■ **Exercise**: Go line by line through the records below. Copy whichever lines contain the string "computer".

(Stored data entries)
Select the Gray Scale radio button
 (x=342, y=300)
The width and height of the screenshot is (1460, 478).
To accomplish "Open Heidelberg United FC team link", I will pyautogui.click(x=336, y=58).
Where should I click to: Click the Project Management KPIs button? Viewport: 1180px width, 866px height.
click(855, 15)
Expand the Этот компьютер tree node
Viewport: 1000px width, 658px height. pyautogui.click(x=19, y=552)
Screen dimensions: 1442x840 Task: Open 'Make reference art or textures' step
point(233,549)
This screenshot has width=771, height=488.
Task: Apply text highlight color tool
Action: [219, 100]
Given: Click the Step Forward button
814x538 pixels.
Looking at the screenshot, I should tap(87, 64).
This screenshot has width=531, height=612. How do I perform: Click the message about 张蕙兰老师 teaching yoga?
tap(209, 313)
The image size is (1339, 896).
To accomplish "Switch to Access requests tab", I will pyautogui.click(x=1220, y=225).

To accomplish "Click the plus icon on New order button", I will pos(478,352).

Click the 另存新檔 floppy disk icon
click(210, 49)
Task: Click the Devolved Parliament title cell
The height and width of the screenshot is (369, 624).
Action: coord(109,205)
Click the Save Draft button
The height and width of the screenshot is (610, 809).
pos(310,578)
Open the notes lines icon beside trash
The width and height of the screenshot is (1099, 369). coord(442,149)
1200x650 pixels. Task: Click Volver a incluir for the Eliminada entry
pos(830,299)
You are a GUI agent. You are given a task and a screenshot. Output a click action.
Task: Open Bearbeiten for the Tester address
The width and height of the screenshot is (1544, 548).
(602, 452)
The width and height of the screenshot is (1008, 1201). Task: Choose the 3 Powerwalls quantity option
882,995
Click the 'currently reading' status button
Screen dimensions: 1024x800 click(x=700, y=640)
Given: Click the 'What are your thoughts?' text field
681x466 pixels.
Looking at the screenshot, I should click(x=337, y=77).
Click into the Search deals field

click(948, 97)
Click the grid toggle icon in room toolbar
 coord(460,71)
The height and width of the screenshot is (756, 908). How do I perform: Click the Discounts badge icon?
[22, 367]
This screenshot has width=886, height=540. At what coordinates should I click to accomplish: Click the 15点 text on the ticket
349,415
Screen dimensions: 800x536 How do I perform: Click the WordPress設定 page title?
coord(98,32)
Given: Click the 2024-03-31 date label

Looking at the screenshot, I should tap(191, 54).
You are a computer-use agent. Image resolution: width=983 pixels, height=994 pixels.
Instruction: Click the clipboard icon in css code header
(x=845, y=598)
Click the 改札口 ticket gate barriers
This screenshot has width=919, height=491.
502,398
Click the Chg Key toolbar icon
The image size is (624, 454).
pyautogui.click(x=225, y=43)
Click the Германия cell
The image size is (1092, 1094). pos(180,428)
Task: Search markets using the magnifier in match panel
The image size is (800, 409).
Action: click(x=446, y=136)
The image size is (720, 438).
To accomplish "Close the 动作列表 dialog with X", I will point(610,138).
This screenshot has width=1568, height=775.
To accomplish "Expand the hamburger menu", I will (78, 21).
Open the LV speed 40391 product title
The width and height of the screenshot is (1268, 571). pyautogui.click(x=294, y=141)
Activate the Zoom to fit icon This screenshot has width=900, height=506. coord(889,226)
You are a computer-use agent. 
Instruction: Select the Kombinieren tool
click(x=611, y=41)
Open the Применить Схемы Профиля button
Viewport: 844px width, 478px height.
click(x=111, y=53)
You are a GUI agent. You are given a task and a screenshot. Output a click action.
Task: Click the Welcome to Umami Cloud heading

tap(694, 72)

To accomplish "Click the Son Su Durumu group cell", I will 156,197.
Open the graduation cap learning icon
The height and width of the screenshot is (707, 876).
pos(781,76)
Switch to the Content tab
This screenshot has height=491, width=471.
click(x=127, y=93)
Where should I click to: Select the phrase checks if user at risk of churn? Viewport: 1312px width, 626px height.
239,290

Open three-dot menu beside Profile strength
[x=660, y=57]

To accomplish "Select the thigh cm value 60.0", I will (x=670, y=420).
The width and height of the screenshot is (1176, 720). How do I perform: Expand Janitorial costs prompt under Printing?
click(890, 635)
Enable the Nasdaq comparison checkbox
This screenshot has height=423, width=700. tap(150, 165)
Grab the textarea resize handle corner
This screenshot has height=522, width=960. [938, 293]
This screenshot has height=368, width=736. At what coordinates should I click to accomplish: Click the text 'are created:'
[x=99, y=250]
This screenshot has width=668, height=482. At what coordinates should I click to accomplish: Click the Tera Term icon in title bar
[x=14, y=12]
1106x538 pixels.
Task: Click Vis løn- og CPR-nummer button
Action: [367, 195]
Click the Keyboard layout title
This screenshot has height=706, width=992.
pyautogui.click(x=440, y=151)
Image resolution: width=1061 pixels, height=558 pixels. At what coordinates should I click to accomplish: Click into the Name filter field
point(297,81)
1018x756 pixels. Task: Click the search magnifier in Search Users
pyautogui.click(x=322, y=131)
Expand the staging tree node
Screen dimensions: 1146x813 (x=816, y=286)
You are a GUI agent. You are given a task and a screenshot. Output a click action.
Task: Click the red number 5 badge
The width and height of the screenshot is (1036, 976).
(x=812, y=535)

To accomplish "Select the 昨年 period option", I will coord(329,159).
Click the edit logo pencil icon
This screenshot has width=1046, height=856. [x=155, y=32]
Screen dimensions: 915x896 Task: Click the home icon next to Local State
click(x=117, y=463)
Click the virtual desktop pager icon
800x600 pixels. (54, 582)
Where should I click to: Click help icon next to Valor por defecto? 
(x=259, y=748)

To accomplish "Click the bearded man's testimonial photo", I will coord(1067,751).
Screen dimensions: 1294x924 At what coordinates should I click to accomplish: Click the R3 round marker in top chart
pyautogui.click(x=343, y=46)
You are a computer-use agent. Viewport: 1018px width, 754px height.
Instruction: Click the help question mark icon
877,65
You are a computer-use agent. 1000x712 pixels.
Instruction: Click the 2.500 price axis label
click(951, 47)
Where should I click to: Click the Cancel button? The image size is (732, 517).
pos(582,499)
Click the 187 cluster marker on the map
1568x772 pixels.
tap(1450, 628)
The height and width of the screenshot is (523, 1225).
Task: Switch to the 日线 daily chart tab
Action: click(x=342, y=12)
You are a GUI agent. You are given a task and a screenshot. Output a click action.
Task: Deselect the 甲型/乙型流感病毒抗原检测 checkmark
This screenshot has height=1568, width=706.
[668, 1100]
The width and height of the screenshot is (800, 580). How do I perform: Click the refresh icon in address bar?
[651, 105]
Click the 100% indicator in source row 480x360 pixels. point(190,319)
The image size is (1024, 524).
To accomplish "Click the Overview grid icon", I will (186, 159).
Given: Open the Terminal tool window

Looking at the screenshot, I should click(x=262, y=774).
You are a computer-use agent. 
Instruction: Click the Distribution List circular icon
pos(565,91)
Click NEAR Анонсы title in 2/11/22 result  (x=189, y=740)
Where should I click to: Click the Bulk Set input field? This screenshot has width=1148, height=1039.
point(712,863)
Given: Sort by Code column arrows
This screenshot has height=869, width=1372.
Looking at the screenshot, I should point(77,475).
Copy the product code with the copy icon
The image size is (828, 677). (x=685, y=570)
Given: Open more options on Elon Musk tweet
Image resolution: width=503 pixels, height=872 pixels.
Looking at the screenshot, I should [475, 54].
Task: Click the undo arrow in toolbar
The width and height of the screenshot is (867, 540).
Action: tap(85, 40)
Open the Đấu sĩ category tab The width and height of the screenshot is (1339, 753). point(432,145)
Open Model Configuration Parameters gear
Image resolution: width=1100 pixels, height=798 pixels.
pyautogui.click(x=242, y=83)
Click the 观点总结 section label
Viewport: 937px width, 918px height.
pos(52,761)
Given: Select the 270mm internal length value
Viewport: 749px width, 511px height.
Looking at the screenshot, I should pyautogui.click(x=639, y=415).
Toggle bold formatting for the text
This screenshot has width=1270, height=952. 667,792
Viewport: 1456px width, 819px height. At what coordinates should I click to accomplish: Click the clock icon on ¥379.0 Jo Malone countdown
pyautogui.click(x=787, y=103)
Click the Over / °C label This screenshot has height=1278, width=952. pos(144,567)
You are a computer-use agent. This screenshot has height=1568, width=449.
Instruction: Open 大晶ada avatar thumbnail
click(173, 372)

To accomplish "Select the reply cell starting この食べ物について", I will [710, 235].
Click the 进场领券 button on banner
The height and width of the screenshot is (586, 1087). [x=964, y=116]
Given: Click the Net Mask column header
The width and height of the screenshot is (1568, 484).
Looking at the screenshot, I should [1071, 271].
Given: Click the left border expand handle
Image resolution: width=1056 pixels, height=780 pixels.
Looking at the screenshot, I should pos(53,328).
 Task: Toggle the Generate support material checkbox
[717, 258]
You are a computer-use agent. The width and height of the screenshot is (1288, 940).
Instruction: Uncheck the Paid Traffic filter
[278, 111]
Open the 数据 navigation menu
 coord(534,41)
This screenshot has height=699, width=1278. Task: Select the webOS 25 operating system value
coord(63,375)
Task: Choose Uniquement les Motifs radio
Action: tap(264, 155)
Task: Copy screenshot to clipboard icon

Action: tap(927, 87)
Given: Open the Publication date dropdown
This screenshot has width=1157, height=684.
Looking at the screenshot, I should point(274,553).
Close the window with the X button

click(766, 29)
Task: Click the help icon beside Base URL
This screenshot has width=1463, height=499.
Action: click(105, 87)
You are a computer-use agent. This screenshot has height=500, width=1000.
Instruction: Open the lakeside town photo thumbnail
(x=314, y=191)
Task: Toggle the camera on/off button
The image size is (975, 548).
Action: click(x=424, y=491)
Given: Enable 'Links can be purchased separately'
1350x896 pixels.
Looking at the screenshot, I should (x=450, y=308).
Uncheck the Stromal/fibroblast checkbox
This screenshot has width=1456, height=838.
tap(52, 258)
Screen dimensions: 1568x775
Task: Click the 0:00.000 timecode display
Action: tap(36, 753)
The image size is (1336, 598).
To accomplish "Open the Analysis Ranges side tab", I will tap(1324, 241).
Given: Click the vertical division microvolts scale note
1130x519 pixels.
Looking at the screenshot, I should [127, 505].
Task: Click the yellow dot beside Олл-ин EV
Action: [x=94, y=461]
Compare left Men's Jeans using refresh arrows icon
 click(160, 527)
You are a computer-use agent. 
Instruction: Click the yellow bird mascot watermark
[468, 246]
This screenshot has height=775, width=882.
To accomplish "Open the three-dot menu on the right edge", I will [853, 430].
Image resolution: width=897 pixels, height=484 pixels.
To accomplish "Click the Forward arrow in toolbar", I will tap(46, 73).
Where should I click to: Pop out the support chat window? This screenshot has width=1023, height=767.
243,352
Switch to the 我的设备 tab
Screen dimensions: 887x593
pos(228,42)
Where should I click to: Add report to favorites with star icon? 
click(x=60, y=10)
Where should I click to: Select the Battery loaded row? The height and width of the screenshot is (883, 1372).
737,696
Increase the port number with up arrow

■ **Answer for the task**:
You are a computer-use agent. Image resolution: width=983 pixels, height=994 pixels.
You are a computer-use agent. 
You are a computer-use agent. Viewport: 1018px width, 754px height.
You are a computer-use agent. 1000x712 pixels.
You are a computer-use agent. 
You are a computer-use agent. This screenshot has height=1568, width=449.
You are a computer-use agent. The width and height of the screenshot is (1288, 940).
You are a computer-use agent. This screenshot has height=500, width=1000.
You are a computer-use agent. 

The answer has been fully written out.